L'UE è una minaccia per l'Europa?
Per gentile concessione de “Il Piccolo”
“Lavoro” era la prima parola d'ordine alla convention dei sovranisti europei convocata da Salvini a Firenze. E le altre due erano sicurezza e… buon senso. Chi oserebbe dichiararsi contrario? Ma suona un po' stonato che vengano pronunciate da accaniti antieuropeisti provenienti da paesi che fino alla caduta del muro di Berlino e allo smantellamento dell'Unione sovietica, erano al di là della cortina di ferro, inseriti nel Patto di Varsavia e nel Comecon, soggetti all’invasione dell'Ungheria del 1956 o alla repressione nel sangue della primavera di Praga del 1968, ma questo non sembra ricordarlo più nessuno, soprattutto in quei paesi, purtroppo!
Anche il sollievo provato, al momento dell’invasione dell'Ucraina da parte della Russia, per il fatto che tanti di quei paesi erano ormai al sicuro, proprio perché entrati nell'UE, dando finalmente ragione a Romano Prodi che tanto si era speso - e tanto era stato attaccato- per l'ampliamento dell’UE a 25 stati membri (e poi a 27), sta lasciando spazio alla preoccupazione proprio per l'atteggiamento di alcuni di loro.
Ed è curioso che l'Europa che i leader dei partiti sovranisti europei hanno criticato, soprattutto per la sua burocraticità ed invadenza negli affari nazionali sia, in misura non trascurabile, figlia dell'approccio centralista e, diciamolo, non sempre democratico, proprio di parecchi nuovi funzionari europei, assunti in forze nei loro stessi paesi, dopo l’ingresso nell'UE, e spesso paracadutati in posizioni di rilievo senza avere la preparazione e soprattutto la sensibilità necessarie per applicare l’approccio multilaterale e partecipativo delle istituzioni europee.

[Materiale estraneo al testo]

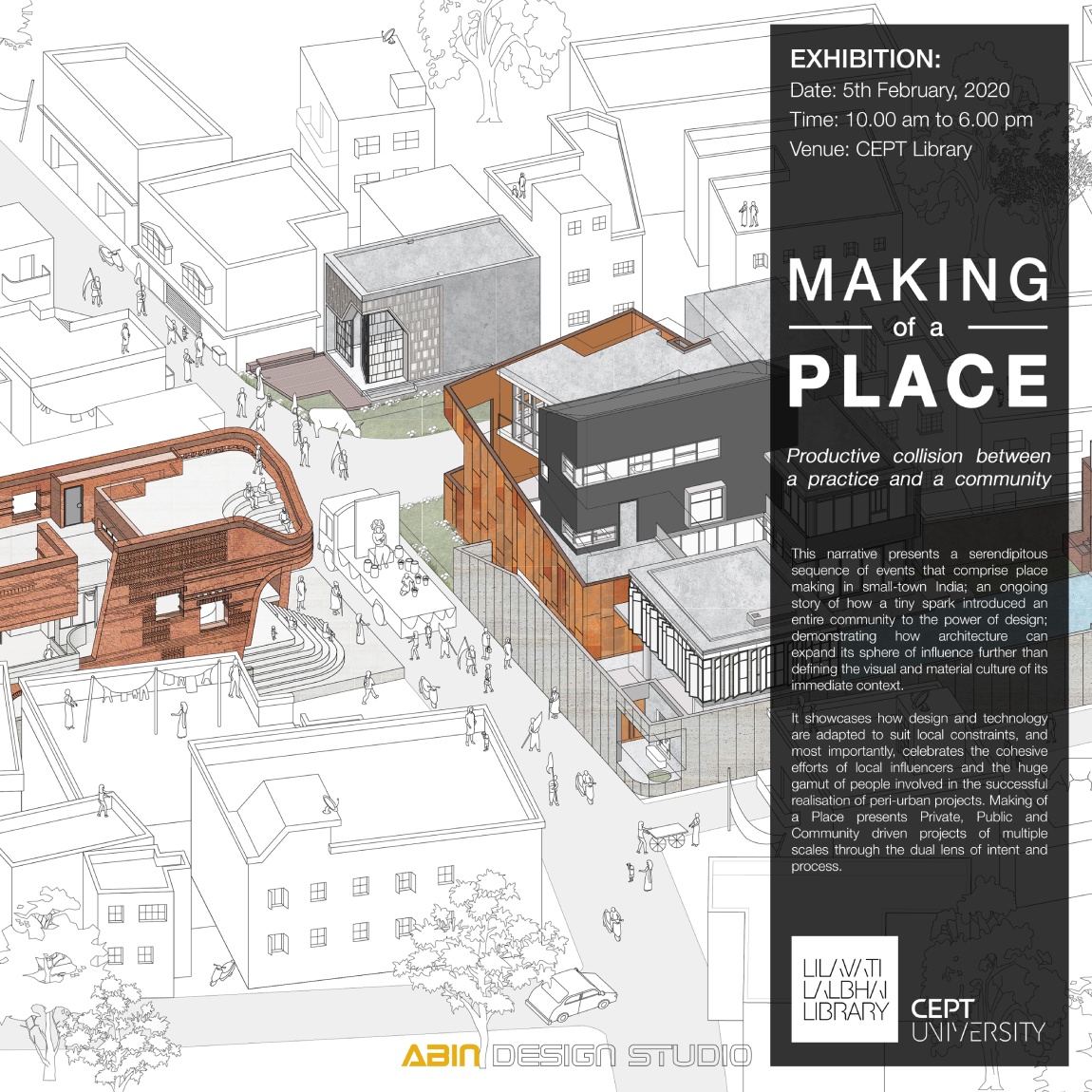The width and height of the screenshot is (1092, 1092).
Task: Click the large MAKING title word
Action: [x=918, y=281]
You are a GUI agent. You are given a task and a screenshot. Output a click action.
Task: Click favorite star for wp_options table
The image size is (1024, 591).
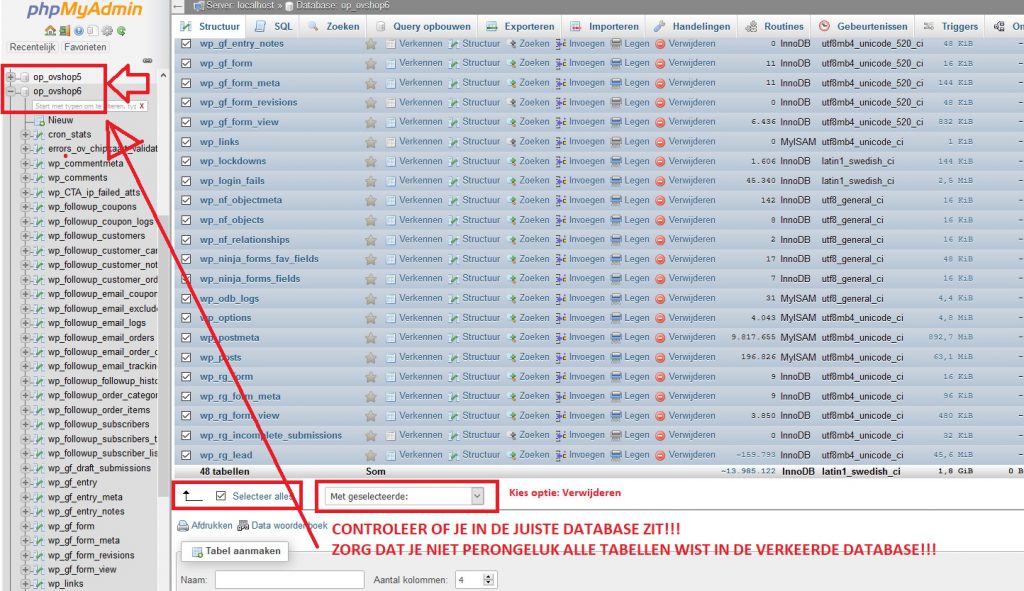371,318
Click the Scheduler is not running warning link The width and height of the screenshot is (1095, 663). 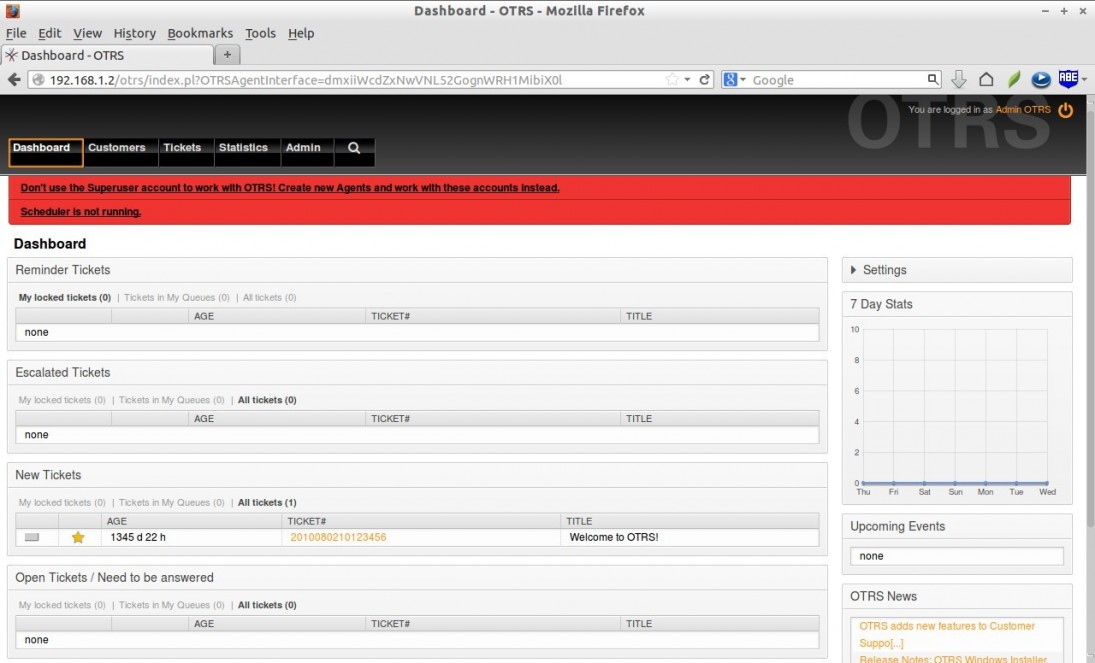tap(80, 212)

L’atteggiamento dell’Ungheria di Orban al Consiglio UE ne è un esempio lampante.
Diciamola tutta: gli interventi di parecchi partecipanti alla convention, ma in particolare del bulgaro Kostadinov (“L'UE è una minaccia per l'Europa”) hanno chiarito al di là di ogni dubbio che lo slogan “Europa libera” in realtà significa “Europa liberata dall'UE”. Ed è qui che emerge l'incoerenza con il richiamo al lavoro, perché molti nostri giovani lasciano il nostro Paese perché in altri paesi europei trovano un clima molto più favorevole (lavorativamente parlando!), fatto da maggiori opportunità di lavoro (non in nero), meritocrazia, spazi di carriera per i trentenni che da noi non avrebbero nemmeno a 60 anni, servizi per la famiglia (grazie ai quali si può limitare se non sconfiggere il cosiddetto inverno demografico), e, non ultima, la cosiddetta “flexicurity”, inventata proprio a Bruxelles, che punta a garantire la flessibilità, cioè la possibilità di cambiare lavoro, senza l’ansia di perdere la sicurezza, grazie ad ammortizzatori sociali abbinati a politiche espansive mirate verso il mondo produttivo.

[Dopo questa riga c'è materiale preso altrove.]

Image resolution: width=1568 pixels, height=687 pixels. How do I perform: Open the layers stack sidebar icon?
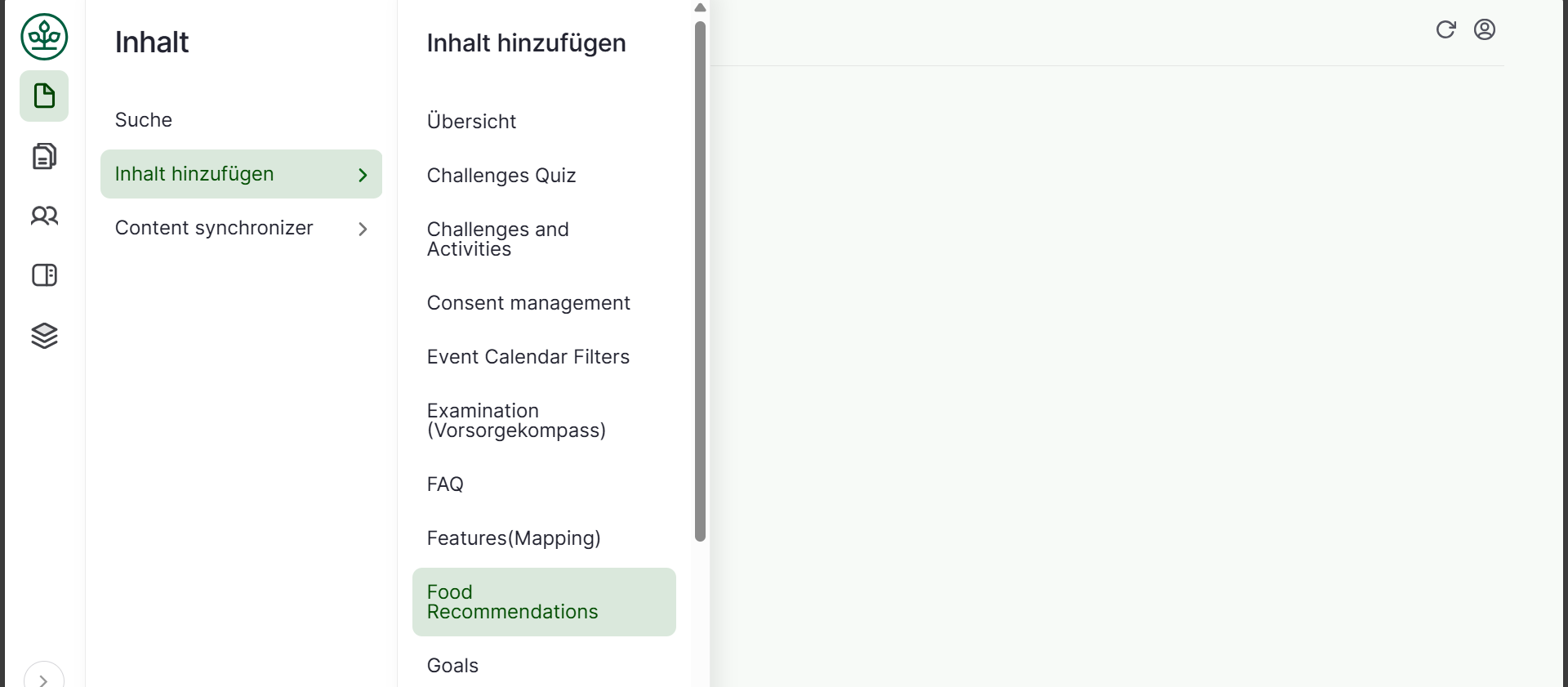coord(44,336)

Anziché liberare l'Europa, e quindi anche l’Italia, da questo tipo di politiche perseguite dall'UE, impegniamoci maggiormente a renderle concrete anche nel nostro paese in modo che i giovani siano invogliati a tornare, se non addirittura a non partire, e magari anche cittadini di altri paesi europei scoprano l’attrattività italica anche per motivi diversi dal paesaggio, dall'arte e dal clima.